Objectives
Tanzania has the 3rd highest birth rate of sickle cell anaemia (SCA) in Africa, but few studies describe severity of complications or available treatments, especially in North West Tanzania around Lake Victoria where the sickle gene is most prevalent. This is a report of the spectrum of clinical disease and range of interventions available at Bugando Medical Centre (Bugando) in North West Tanzania in Africa.
Methods
A cross-sectional study was carried out in Bugando between August 1, 2012 and September 30, 2012. Children (< 15 years old) with SCA attending Bugando were sequentially enrolled. A trained research assistant completed a Swahili questionnaire with the parent or guardian of each participant concerning demographic information, clinical features of disease, and treatments received.
Results
Among the 124 participants enrolled, the median age was 6 years [IQR 4-8.5], and only 13 (10.5%) were < 3 years old. Almost all participants (97.6%) had a prior history of a vaso-occlusive episode, 83 (66.9%) had prior acute chest syndrome, and 21 (16.9%) had prior stroke. In the preceding 12 months, 120 (96.8%) had been hospitalized, and a vaso-occlusive episode was the most common reason for hospitalization (35.5%).

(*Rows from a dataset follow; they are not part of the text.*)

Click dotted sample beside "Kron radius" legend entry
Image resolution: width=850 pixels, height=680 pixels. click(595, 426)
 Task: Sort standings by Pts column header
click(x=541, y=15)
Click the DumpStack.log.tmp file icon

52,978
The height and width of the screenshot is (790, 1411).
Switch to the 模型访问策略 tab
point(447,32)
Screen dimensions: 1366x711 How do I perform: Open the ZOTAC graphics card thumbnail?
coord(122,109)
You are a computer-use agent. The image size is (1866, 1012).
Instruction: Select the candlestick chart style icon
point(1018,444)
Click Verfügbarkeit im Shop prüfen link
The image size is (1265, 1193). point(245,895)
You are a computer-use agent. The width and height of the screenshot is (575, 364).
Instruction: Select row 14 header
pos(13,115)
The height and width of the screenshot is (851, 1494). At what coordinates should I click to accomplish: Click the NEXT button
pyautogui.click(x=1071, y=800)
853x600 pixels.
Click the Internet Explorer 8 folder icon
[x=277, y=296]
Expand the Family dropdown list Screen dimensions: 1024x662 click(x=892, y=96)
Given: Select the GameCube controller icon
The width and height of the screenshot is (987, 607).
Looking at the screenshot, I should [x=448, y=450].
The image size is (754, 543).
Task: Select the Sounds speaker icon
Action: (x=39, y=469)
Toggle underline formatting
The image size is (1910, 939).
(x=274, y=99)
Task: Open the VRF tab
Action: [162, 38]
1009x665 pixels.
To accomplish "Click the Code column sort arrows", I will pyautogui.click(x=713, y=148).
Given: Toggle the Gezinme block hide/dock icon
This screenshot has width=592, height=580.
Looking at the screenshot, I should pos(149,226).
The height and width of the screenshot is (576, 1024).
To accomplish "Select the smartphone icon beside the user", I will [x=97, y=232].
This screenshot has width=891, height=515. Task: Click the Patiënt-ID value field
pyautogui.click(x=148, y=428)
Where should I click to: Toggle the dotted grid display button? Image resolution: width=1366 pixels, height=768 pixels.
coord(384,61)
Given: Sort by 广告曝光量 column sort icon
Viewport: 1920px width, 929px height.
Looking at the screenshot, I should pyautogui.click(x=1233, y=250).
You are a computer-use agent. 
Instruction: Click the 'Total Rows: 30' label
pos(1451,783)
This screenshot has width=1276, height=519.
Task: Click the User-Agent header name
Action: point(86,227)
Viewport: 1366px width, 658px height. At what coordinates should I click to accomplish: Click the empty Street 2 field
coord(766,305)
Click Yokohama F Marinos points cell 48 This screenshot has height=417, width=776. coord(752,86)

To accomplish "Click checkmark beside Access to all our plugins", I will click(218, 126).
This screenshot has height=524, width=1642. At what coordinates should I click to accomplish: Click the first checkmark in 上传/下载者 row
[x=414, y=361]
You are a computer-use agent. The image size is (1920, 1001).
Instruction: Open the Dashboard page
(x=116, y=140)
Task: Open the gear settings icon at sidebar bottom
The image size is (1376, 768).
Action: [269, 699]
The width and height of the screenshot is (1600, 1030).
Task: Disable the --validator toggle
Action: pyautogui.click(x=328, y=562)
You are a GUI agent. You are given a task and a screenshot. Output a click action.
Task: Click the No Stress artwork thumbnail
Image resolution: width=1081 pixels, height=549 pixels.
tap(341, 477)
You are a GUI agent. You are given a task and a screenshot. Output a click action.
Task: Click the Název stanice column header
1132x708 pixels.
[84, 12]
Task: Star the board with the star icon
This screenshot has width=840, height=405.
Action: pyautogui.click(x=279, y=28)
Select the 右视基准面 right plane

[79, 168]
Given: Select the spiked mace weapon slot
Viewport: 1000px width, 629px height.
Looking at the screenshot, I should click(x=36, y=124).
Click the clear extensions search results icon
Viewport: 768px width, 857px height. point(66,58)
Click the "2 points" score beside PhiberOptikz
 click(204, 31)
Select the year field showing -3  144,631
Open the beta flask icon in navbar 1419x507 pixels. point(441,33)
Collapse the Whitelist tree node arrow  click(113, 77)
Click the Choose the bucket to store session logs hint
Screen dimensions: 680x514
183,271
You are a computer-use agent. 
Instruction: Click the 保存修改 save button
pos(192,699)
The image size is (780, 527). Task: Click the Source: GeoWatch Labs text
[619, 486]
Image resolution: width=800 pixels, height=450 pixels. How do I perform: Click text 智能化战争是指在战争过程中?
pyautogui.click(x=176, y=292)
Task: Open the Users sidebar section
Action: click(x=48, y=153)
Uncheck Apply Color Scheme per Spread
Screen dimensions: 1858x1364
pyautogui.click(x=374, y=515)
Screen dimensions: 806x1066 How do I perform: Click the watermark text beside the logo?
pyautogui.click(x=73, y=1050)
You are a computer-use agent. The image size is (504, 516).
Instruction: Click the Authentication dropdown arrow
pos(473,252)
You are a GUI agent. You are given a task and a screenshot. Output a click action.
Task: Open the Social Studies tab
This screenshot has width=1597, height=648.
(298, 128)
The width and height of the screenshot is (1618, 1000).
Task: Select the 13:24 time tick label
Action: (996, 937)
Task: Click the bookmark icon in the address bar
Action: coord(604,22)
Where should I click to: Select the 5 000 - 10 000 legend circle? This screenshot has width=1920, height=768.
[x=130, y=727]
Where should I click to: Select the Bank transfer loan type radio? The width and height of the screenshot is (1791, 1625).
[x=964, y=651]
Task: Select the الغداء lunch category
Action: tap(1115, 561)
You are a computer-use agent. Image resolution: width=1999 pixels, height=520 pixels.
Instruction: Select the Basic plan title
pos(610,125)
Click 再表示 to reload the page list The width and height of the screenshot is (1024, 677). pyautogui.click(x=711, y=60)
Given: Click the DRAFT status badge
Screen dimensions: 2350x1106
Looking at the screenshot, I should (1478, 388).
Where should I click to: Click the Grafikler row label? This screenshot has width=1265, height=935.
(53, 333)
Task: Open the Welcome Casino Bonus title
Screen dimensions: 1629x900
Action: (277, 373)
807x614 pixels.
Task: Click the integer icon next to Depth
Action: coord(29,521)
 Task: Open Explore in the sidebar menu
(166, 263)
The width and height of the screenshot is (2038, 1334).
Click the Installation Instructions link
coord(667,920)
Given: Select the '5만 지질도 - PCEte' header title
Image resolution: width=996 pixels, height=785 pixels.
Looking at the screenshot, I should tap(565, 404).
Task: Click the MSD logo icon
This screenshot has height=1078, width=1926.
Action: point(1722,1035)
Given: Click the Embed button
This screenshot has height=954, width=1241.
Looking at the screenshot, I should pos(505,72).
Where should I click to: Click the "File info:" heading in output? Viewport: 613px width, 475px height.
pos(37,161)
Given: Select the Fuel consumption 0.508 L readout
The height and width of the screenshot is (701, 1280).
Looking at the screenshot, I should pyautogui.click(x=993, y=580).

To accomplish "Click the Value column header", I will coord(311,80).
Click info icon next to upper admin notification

Prescriptions for folic acid (92.7%) and malaria prophylaxis (84.7%) were common, but only one had received a pneumococcal vaccine, and none had received hydroxyurea or prophylactic penicillin.
Conclusion
Children with SCA receiving care in Tanzania are diagnosed late, hospitalized frequently, and have severe complications. Opportunities exist to improve care through wider access to screening and diagnosis as well as better coordination of comprehensive care.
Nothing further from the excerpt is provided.